Source: Swedish register data

Footnotes

1

The repartnering patterns of second-generation immigrants (i.e., Swedish-born individuals with at least one foreign-born parent) are not dealt with in this paper. Second-generation immigrants, however, do constitute a separate group in the partner classification.

2

Throughout this paper, the term “type of union” is used to refer to the type of union with respect to the partner’s origin.

3

The basic idea is to define co-ethnics as two individuals belonging to the same immigrant group, by which country of birth would be the main criterion for defining these groups. However, due to the classification of country of origin in the registers used for this research, it is only possible to identify country of birth for the most significant sending countries, while other immigrants are considered co-ethnics if they belong to the same panethnicity (i.e., if they were born in the same region of the world). Nevertheless, it is safe to assume that in a majority of endogamous unions defined by panethnicity the partners were actually born in the same country [see descriptive evidence based on 138 individual countries of birth in Dribe and Lundh (2011)]. The classification of immigrant groups is shown in Table 3 in Appendix.

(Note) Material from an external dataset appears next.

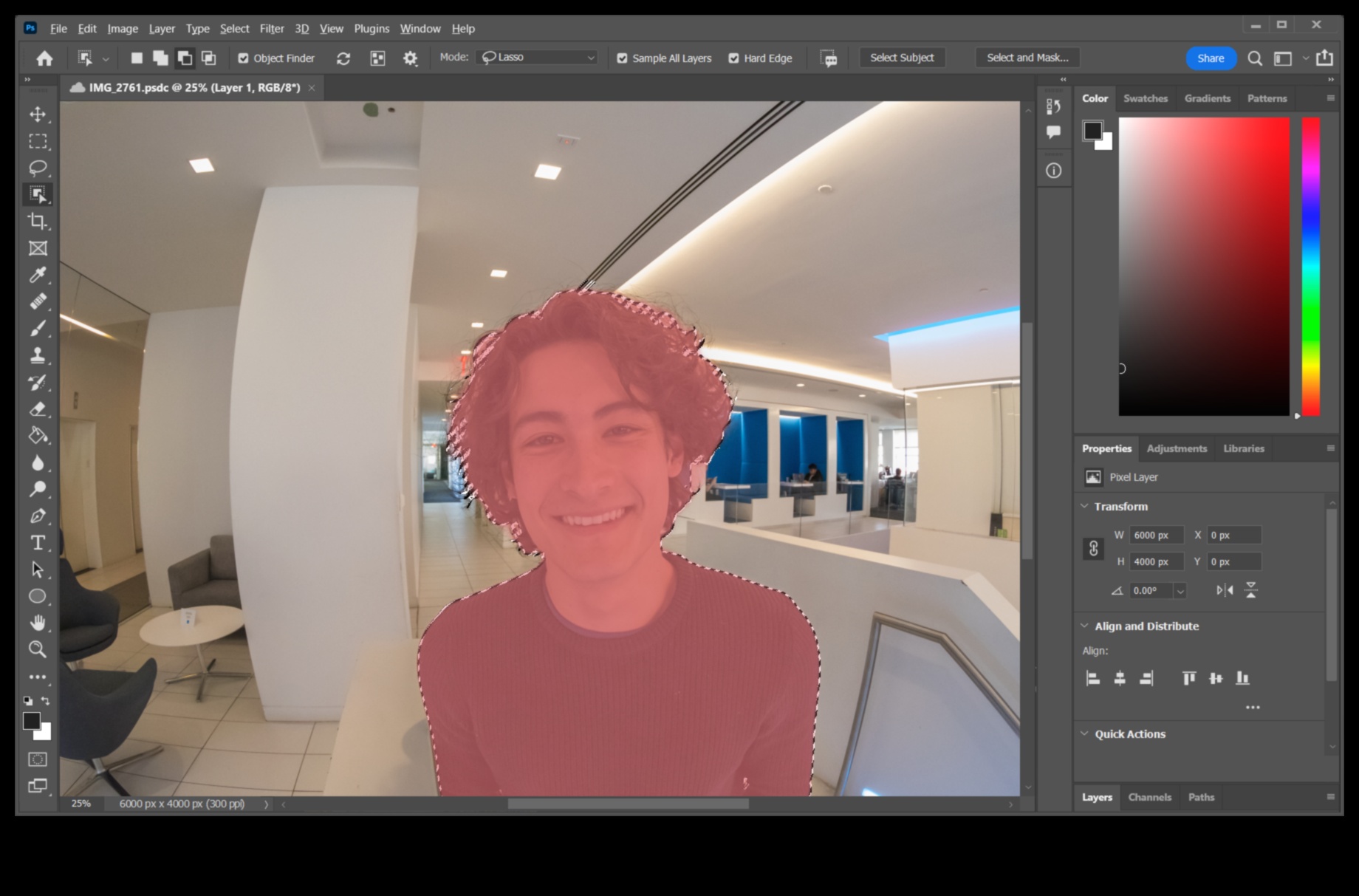1359x896 pixels.
Task: Pick the Eyedropper tool
Action: 38,275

It should also be noted that a foreign-born individual and a second-generation immigrant are not considered co-ethnics in this paper, regardless of the parental country of birth of the second-generation immigrant.

4

For instance, in the models for natives, interaction Western immigrants stands for previous partner Western immigrant*share of Western immigrants in the municipality.

5

The inclusion of time-varying marriage market indicators entails a certain degree of threat of reverse causality. For instance, a native person who wants to repartner with a foreign-born person residing in a neighborhood with a high immigrant presence may move to a future partner’s municipality before the year of formation of the new union. Therefore, additional analyses were performed in which marriage market indicators are time-invariant and refer to the year of union dissolution and the municipality where the individual at risk of repartnering lived that year. However, the alternative approach does not change the overall findings.

6

This variable refers to union dissolutions experienced in Sweden. The registers have no information about immigrants’ pre-migration partnership history.

7

Models with dummies for each immigrant group failed to converge due to a very small number of cases for some of these groups.

8

The number of actual events by the type of previous and subsequent union is shown in Tables S1 and S2 in the Online Supplement.

9

Note that the panels are scaled differently for better visibility.

10

For the sake of space, the results on other characteristics of previous union, local marriage markets and, in the case of immigrants, geographical origin are not reported in Tables A2–A3 and are thus not discussed in this section. However, these results can be obtained upon request.